WHAT THIS TASK INVOLVES - Repeat only what appears from the line containing "Switch to the Dashboard tab" through the last line of the listing below, exactly as written.

INPUT DATA -
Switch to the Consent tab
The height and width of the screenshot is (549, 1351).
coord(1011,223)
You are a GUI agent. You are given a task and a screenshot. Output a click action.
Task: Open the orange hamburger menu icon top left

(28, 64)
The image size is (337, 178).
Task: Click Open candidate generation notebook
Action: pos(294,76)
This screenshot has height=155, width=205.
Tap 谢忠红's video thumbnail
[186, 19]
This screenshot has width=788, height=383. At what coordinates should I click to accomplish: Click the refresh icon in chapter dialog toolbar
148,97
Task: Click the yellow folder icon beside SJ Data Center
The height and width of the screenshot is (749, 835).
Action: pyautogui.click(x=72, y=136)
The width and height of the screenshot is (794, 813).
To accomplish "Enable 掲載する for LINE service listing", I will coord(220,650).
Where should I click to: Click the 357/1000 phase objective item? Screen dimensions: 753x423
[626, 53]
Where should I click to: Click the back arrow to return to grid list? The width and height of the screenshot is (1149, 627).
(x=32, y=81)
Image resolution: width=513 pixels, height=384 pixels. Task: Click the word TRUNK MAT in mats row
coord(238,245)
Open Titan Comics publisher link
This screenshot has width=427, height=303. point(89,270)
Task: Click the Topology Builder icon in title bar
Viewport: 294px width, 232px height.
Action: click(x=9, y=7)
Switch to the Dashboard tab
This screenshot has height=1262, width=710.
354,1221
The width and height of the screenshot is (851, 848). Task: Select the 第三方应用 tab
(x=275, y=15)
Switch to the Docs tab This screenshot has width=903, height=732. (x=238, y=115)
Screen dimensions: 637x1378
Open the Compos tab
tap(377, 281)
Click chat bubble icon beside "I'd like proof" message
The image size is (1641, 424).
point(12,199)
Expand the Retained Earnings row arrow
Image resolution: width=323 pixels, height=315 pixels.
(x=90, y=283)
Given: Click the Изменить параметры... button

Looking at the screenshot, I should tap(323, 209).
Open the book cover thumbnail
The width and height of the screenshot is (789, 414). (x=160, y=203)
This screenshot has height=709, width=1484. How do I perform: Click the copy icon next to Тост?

EXPECTED ANSWER -
Switch to the Dashboard tab
This screenshot has height=1262, width=710.
354,1221
The width and height of the screenshot is (851, 848). Task: Select the 第三方应用 tab
(x=275, y=15)
Switch to the Docs tab This screenshot has width=903, height=732. (x=238, y=115)
Screen dimensions: 637x1378
Open the Compos tab
tap(377, 281)
Click chat bubble icon beside "I'd like proof" message
The image size is (1641, 424).
point(12,199)
Expand the Retained Earnings row arrow
Image resolution: width=323 pixels, height=315 pixels.
(x=90, y=283)
Given: Click the Изменить параметры... button

Looking at the screenshot, I should tap(323, 209).
Open the book cover thumbnail
The width and height of the screenshot is (789, 414). (x=160, y=203)
This screenshot has height=709, width=1484. How do I perform: Click the copy icon next to Тост?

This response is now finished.